The way that MailCorral searches the list is intuitive, except for the path/file names that have an asterisk in them. In those cases, the entire directory path at and below the point at which the asterisk occurs is searched for the file named. This supports SpamAssassin's use of versioned white and blacklists.

5.5 Using ClamAV To Detect Viruses

If you wish to use ClamAV as your virus arbitron, to detect messages that contain viruses, you should first install it on your system (either by selecting the version that comes with your OS distro or by downloading and installing the source from: https://www.clamav.net/downloads). Follow the instructions for installing ClamAV, including the clamd daemon. Make sure to install the system startup script in the appropriate place (e.g. /etc/init.d) and verify that clamd is set to automatically start at boot time, in sequence before sendmail (and terminate after sendmail at system shutdown). Turn the startup script on so that clamd starts automatically at boot time.

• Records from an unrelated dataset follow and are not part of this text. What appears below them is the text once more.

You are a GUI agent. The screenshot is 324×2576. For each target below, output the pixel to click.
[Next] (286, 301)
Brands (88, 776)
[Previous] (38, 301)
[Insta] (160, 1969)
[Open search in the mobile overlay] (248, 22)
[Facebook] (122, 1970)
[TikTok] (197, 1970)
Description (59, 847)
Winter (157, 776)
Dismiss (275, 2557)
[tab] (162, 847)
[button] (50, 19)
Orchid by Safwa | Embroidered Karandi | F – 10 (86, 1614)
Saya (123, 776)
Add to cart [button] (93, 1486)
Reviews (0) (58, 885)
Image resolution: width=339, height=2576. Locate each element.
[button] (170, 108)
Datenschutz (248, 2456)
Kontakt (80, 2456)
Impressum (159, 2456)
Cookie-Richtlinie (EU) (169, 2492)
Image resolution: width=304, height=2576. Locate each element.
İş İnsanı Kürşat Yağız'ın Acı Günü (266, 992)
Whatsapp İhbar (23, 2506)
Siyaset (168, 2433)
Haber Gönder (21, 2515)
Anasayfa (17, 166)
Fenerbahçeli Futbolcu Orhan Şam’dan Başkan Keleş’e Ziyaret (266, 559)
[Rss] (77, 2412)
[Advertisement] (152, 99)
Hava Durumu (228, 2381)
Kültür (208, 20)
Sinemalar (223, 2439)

The clamd options (which can only be set in the configuration file "/etc/clam/clamav.conf") are pretty much OK, by default. The only options that we suggest that you should consider using are:

PidFile /var/run/clamav/clamd.pid   ClamAV may put its PID file somewhere where traditional startup scripts can't find it. We suggest that you force it to use "var/run/clamav/clamd.pid" as this is where traditional startup scripts expect PID files to be.
TCPSocket socknum   The TCP socket number to listen on. By default, clamd doesn't listen on any TCP sockets so you must specify this parameter along with a socket number. The rest of the MailCorral documentation makes mention of port 2528 so you might wish to make use of that number.

Make sure that you keep ClamAV up to date, as viruses are constantly evolving. Also, be sure to run freshclam at regular intervals (at least once or twice daily) to keep the virus signatures file up to date. This is your first line of defence against new viruses. ClamAV will notify you, in your log file, about updates. If you run a log watcher program like "logwatch", you should receive email notification whenever a new version of ClamAV is available. Once again, keep it up to date!